An explanation: each coloured shape in the graph represents a platform. The horizontal axis is time. The vertical axis represents the number of games released. So the height of a shape on a given point in time indicates the number of games released for that platform that year. The total height of the graph on a given point in time shows the total releases that year. The graph is meant to represent game releases and thus excludes DLC, Special Edition and Compilation items. It does include each game for each platform it was released on.
Notable changes since last year:
- Where last year I had to switch to LibreOffice to make the graph due to limitations in Excel, I hit some more since. I decided to write my own code to draw the graphs and nicely colour everything. Makes it look better too with some nicer anti-aliasing.
- As usual we see a drop-off at the end, simply because we haven't been able to keep up with all the new game releases.
- Feel free to point out other interesting info in the graph!
[All data taken from MobyGames.
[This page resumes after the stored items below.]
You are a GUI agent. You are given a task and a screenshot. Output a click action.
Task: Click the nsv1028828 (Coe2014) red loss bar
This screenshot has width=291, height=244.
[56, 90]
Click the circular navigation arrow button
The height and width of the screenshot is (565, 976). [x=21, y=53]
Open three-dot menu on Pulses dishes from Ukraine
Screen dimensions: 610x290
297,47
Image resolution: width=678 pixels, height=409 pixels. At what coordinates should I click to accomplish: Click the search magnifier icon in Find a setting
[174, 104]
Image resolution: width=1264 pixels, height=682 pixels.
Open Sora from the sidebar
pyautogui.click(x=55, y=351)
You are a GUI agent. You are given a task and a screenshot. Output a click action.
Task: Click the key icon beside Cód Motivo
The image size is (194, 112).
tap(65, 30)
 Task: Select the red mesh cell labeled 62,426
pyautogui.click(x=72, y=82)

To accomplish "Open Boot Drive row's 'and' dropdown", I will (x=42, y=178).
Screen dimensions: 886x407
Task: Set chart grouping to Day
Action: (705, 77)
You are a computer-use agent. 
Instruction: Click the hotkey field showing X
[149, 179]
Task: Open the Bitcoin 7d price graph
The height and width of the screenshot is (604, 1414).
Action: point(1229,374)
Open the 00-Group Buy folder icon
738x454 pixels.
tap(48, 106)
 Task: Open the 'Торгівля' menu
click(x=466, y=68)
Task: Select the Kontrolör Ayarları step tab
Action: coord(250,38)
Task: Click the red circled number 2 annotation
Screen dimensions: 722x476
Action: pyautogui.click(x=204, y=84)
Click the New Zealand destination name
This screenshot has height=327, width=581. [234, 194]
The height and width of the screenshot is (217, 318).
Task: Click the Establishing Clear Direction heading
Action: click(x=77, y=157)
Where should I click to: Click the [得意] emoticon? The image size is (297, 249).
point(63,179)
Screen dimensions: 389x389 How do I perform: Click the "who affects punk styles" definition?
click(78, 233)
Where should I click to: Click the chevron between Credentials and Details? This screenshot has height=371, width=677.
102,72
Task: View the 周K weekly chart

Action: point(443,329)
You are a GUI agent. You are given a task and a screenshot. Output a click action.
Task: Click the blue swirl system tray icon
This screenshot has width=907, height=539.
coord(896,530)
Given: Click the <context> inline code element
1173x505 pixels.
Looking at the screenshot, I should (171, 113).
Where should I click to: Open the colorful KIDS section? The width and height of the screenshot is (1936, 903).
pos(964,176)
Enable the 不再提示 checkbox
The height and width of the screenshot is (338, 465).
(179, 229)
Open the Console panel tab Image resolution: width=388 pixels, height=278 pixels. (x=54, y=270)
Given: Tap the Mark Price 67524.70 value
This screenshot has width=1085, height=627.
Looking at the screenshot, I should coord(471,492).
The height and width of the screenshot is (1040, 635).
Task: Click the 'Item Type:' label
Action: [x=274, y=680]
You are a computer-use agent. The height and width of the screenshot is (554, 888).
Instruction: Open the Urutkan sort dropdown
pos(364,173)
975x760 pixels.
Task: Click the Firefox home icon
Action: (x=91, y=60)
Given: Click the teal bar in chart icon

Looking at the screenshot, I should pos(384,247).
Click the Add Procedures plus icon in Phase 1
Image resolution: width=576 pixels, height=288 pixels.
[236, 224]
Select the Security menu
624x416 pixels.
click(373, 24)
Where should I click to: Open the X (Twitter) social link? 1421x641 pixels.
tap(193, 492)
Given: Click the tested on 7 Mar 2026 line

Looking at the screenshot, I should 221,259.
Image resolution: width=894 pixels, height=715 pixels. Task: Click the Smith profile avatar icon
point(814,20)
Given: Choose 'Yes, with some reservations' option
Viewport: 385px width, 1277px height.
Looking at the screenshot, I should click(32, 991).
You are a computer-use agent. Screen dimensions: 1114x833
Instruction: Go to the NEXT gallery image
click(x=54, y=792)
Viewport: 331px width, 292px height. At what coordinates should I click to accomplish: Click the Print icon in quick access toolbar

Of course, the graph is only as complete as our database is. Come help us if you can!]
I wonder if it's necessary to include the current year in these graphs since the year just began and all platforms converge just back to zero (or a very small number close to zero).
Either number of games developed and released per year is really starting to grow or this is due to the scraper ;))
You know what kind of graph would be interesting to see if this isn't too much hassle? The platforms contributed over time. This shows the games as it were with their first release date per platform, right? The other one would convert this graph into how we have contributed these games. Timeline would be much smaller, and quantity may not have so different peaks every year, would probably be a steady rise or something. Would be cool to see quantity of games for older platforms being contributed to lately. Any chance you can make something like that?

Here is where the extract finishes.